Once again, after a successful season Nathan Sturgis finds himself outside of the starting line-up. With a chance to break back in this weekend, what makes Sturgis a better option than other midfielders on the Rapids' roster? Answers and more in today's Daily Wave.

Nathan Sturgis must be wondering what he has to do exactly to catch a break in this league. After winning the ACC Defensive Player of the Year award during his senior year at Clemson University, he was selected 12th overall in the 2006 Superdraft. Sturgis was even signed to a Generation Adidas contract. Nine years later, he has played for six different clubs, and has never stayed anywhere more than two seasons.
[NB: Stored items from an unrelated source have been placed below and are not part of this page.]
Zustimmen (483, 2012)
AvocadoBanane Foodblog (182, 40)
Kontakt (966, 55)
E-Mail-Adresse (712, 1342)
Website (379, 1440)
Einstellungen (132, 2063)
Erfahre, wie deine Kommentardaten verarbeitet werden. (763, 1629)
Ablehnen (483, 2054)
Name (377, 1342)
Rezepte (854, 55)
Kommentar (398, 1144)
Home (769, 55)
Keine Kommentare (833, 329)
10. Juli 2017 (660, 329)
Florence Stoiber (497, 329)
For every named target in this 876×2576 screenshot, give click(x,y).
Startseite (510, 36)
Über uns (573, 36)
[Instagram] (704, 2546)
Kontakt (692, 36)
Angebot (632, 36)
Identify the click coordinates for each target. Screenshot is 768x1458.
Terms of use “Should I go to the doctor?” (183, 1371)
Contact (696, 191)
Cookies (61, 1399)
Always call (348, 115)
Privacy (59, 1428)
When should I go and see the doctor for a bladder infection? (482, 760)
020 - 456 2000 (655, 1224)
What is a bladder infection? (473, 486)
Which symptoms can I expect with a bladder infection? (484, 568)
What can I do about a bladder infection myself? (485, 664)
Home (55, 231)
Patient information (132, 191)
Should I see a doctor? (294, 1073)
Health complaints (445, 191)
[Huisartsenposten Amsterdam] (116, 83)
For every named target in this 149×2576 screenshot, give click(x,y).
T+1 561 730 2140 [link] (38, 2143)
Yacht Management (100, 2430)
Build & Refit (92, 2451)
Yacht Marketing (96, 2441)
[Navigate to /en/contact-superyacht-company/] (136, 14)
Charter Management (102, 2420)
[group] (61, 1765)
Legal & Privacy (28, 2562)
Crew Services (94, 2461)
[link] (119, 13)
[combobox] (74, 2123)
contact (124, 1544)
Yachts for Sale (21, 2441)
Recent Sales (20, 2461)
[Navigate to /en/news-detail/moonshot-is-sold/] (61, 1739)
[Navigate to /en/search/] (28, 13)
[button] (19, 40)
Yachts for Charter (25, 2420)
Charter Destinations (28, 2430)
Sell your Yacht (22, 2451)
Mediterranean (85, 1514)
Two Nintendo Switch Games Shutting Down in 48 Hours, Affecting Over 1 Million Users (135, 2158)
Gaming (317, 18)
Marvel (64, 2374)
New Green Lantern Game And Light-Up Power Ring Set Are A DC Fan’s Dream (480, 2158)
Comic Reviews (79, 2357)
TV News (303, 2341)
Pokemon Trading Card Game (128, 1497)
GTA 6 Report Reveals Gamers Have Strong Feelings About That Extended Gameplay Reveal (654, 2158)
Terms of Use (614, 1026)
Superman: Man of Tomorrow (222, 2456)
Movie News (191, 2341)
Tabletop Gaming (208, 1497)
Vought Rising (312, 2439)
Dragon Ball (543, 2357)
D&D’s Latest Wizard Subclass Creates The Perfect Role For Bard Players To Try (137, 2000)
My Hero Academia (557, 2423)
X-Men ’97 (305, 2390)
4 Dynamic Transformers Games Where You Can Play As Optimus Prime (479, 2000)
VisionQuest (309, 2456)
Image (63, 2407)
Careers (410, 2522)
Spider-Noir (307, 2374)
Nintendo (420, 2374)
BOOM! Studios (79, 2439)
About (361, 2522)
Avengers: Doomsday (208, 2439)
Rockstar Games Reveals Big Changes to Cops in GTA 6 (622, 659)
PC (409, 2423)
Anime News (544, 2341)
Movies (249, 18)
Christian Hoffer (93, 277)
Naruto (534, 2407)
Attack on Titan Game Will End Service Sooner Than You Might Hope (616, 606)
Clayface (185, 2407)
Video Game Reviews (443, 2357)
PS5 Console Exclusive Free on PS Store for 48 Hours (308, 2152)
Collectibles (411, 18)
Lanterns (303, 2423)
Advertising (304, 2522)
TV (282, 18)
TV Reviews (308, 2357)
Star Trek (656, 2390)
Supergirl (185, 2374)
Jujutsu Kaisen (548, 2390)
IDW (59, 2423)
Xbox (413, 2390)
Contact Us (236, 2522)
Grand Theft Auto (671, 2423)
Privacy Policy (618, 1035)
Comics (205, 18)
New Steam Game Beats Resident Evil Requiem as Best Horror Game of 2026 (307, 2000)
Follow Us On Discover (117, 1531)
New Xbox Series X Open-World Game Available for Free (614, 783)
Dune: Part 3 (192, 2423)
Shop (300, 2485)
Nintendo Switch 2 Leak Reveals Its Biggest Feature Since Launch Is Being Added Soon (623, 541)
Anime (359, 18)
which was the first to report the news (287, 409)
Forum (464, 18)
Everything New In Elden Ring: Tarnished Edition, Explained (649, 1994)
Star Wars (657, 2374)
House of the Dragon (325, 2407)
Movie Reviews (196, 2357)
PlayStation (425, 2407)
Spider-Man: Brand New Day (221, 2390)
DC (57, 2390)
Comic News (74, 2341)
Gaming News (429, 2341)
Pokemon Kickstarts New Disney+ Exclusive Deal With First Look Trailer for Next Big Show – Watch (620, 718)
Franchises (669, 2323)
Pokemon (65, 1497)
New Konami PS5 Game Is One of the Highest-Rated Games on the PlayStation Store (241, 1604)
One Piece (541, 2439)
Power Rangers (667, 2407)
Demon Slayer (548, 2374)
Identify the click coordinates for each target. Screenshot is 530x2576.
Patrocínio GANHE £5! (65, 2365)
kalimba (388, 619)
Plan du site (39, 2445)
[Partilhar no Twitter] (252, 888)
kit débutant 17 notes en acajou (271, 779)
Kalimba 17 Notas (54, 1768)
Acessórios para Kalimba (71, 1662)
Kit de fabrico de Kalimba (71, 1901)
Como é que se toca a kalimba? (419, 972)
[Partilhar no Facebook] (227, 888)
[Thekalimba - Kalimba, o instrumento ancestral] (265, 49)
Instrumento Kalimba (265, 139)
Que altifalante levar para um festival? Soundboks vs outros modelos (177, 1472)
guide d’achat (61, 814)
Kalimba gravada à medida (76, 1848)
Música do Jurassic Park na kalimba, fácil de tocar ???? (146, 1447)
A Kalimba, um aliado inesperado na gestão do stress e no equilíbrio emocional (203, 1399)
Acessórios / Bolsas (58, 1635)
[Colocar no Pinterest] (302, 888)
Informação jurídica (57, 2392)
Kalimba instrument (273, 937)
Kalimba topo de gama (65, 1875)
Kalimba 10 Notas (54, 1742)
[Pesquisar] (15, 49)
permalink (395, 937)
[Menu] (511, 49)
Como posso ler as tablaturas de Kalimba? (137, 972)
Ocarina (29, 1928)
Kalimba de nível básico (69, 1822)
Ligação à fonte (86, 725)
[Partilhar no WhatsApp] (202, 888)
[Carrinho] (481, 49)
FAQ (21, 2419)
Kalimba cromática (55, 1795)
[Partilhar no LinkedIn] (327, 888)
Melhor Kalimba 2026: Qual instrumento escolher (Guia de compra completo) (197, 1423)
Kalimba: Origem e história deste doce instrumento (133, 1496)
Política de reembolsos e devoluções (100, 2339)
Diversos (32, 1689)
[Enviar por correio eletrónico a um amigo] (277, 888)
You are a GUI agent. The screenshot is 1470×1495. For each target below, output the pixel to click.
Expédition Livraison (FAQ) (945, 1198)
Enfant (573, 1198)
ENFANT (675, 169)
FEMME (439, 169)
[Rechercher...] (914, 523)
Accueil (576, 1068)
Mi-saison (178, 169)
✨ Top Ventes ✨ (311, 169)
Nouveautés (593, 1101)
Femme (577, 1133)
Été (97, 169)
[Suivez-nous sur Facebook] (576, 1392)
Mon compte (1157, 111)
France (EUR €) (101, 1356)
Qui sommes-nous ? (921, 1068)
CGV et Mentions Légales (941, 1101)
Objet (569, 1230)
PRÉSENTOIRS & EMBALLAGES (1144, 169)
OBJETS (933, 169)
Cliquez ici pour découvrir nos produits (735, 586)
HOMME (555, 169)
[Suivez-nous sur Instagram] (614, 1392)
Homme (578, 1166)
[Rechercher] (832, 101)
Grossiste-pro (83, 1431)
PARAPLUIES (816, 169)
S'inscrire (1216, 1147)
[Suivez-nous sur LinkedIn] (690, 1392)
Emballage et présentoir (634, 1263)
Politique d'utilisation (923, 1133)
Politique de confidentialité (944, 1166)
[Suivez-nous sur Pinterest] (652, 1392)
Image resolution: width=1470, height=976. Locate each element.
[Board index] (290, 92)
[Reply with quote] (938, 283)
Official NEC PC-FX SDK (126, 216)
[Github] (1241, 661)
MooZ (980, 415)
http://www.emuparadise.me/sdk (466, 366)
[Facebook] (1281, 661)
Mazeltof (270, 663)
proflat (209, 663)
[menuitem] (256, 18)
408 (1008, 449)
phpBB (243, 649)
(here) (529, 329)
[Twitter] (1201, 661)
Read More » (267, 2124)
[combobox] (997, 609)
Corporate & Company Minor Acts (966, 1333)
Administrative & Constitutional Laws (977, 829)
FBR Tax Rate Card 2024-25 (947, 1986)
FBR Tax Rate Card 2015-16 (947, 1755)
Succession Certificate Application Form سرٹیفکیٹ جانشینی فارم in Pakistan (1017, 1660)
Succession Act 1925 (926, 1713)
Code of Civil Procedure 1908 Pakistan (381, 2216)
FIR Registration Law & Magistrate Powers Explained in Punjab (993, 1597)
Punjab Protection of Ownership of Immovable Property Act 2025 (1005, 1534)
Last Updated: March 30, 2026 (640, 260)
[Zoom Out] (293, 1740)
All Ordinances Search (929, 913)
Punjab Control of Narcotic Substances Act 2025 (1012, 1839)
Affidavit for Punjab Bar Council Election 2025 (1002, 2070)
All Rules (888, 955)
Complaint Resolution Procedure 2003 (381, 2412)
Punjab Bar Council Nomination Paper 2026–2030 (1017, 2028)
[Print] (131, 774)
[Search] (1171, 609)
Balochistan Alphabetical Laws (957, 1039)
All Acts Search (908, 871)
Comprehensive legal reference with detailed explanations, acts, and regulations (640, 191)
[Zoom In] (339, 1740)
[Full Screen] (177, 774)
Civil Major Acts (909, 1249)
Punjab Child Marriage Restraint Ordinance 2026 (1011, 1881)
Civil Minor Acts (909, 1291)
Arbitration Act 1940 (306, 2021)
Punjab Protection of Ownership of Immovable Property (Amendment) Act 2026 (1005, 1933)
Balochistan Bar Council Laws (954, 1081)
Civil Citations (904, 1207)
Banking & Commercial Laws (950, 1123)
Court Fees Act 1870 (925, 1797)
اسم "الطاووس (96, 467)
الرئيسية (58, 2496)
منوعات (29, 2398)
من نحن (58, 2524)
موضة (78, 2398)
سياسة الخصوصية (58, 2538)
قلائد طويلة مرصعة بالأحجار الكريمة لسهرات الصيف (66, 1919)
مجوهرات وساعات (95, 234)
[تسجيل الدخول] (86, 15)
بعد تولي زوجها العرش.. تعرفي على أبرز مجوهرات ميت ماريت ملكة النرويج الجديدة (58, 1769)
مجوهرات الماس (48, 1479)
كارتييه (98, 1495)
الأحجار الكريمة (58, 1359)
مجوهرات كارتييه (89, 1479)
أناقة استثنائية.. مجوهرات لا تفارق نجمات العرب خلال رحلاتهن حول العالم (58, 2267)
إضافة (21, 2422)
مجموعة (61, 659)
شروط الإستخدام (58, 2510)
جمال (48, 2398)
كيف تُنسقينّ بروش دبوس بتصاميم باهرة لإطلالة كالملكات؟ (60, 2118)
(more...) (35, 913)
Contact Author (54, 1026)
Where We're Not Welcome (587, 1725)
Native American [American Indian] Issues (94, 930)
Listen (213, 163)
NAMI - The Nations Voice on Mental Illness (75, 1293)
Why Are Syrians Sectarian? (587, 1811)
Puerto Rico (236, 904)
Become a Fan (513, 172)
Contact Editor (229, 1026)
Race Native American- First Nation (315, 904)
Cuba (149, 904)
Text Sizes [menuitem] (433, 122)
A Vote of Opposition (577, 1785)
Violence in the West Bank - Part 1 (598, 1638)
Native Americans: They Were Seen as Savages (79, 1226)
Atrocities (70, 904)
It seems like every time Sturgis finds his place at a club, he gets shipped out to somewhere else in need of midfield utility. He had a decent first season with LA Galaxy but the next season he was traded to Real Salt Lake. Unable to make an impact there, the (then) brand new Seattle Sounders signed him for their opening campaign. It wasn't until his second season that he really broke out and found a solid place in the starting line-up. But then came another expansion draft, which put him in Toronto by way of Vancouver. He gained occasional minutes for the Reds but was sent to Houston Dynamo at season's end. Finally, after no success in the Lone Star State, Oscar Pareja, with an eye for midfield talent, snagged Sturgis for the 2013 season with the Rapids. Yet, here we are in 2014 and it seems he's lost his spot again.

So why is it that Sturgis is continually seen as surplus (or at least expendable) after he has successful (albeit mildly) seasons? The answer lies within his style as a midfielder. He's no "honey badger" like Osvaldo Alonso, consistently winning possession and breaking up plays. He's also not a Kyle Beckerman who can serve up a tasty key pass at a moment's notice. Where Nathan Sturgis excels isn't wowing with tremendous plays, it's in the little things. Unfortunately, little things get overlooked.

While he may not be the best at any particular skill on the field, Sturgis is tidy. He keeps the ball and always finds the simple pass. He's smart, too. He knows when to foray forward, yet also knows when to hang back. Sure, he doesn't make a habit of splitting the defense with a perfect through-ball like Powers, and he doesn't bulldoze attackers like Hendry Thomas did. But Sturgis was pretty darn good at the one thing Oscar preached the most: possession.

Take a look at these stats from Jose Mari and Nick LaBrocca from Saturday's game against Portand:

Jose Mari
Successful Passes: 42
Unsuccessful Passes: 15
Tackled and Loss of Possession: 20

Nick LaBrocca
Successful Passes: 47
Unsuccessful Passes: 14
Tackled and Loss of Possession: 15

Those numbers aren't great, but they're not awful, either. They are also very similar to their numbers from the New York game. The one that most concerns me would be the last category for each. After looking through all of Sturgis' games last season that I could get stats for, the worst I could find in Tackled and Loss of Possession was 10 (averaged around 7 or 8). That stat comes from the 1-1 draw with Chivas, in which Sturgis had 88 successful passes and only 8 unsuccessful.

I know it's still very early in the season and the sample size for LaBrocca and Jose Mari is small, but Sturgis provides smart possession play throughout the midfield. I love what LaBrocca has done so far this season and, once he's settled, I think Jose Mari will be very, very good for this team, but Nathan Sturgis needs to start in the Rapids midfield. As the likely replacement for the suspended Jose Mari this weekend, perhaps Sturgis can retake his box-to-box spot, and in the process put an end to his "One-Good-Next-Out" curse.